Ukrainian President Volodymyr Zelenskiy in Brussels to affirm European direction and desire to join Nato

Ukrainian President Volodymyr Zelenskiy in Brussels to affirm European direction and desire to join Nato
President Volodymyr Zelenskiy met with top European Union and NATO officials in Brussels as part of his first foreign trip as president
By bne IntelliNews June 5, 2019

Ukrainian President Volodymyr Zelenskiy chose Brussels as the destination for his first trip abroad as head of state and reaffirmed Ukraine’s commitment to Europe, its desire to join Nato and his determination to end the de facto war with Russia. 

Zelenskiy met with top European Union and Nato officials in Brussels as part of his first foreign trip as president on June 4.

The new president’s strategy for ending the de facto war with Russia in the east of the country is taking shape. Last week he reappointed former president Leonid Kuchma as the Ukrainian representative in the Trilateral Contact Group talks in Minsk to resolve the war in Donbas.

Kuchma is a controversial figure but an experienced statesman and tough negotiator. Kuchma said he agreed to return to the talks in order “to make decisions,” and not to play a symbolic role. “In my life, I have gotten used to making decisions, implementing them and being responsible for them,” Kuchma told the press briefing.

Zenon Zawada of Concorde Capital said in a note: “Zelenskiy has two main motives in returning Kuchma to the Minsk peace talks. Besides bringing much diplomatic experience and political gravitas to the helm (which the neophyte Zelenskiy team needs), Zelenskiy is building bridges with [Ukrainian oligarch and Kuchma’s son in law Viktor] Pinchuk, who controls many industrial enterprises, including Interpipe, and numerous mass media. In having some form of partnership with the billionaire Pinchuk, Zelenskiy will be able to counterbalance the influence of billionaire, Ihor Kolomoisky, who sponsored his campaign.”

Cease-fire deals announced as part of the Minsk accords in September 2014 and February 2015 have contributed to a decrease in fighting in the eastern provinces of Donetsk and Luhansk but have failed to hold.

"We are ready to hold negotiations with Russia [and] to implement the Minsk agreements. But first we must be capable to protect ourselves and get stronger economically, politically, and militarily," Zelenskiy said at a joint press conference with Nato secretary-general Jens Stoltenberg at the alliance's headquarters.

Zelenskiy also said that Ukraine's "strategic course to achieve full-fledged membership in the EU and Nato" remained unchanged.

Calling Ukraine a "highly valued partner," Stoltenberg expressed Nato's support for the country’s sovereignty and territorial integrity, saying: "Allies do not, and will not, recognise Russia’s illegal annexation of Crimea."

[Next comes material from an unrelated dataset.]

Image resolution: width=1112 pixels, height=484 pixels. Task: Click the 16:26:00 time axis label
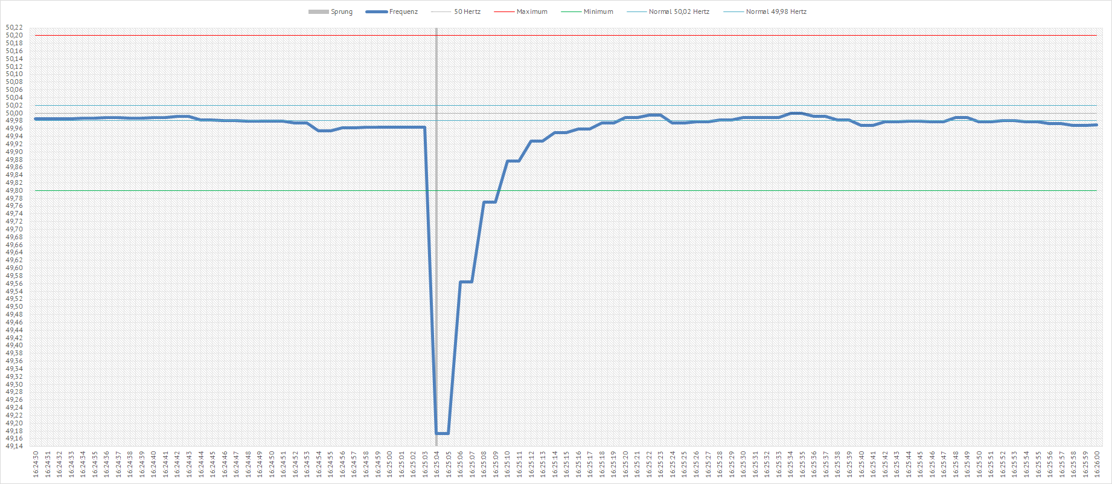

While observers worry that Kolomoisky will have undue influence over Zelenskiy, the reappearance of Kuchma suggests that Pinchuk will also have some sway. In December 2017 Pinchuk caused a scandal with an opinion piece in the Wall Street Journal calling for “painful compromises” with the Russian government in order to end the warfare in Donbas. Among his proposals were (1) pursuing the status of EU preferred partner instead of EU membership; (2) continuing to refuse to recognise the Crimean annexation, but not allowing it to be an obstacle to peace in Donbas; and (3) holding elections in occupied Donbas as part of the process to return the territory to Ukrainian control.

However, analysts were buoyed by both Zelenskiy’s trip to Brussels and Kuchma’s appointment as they say it suggests that the president is serious about bring about peace in the east of the country and that all solutions are on the table.

“Of course, a significant part of the Ukrainian public will view such measures as capitulation. But Zelenskiy’s core electorate in the Russophile southeastern regions will fully support Zelenskiy if he finds compromise with Russia. A separate question is to what extent Russia will compromise with Ukraine and whether it will uphold the compromise,” Zawada adds.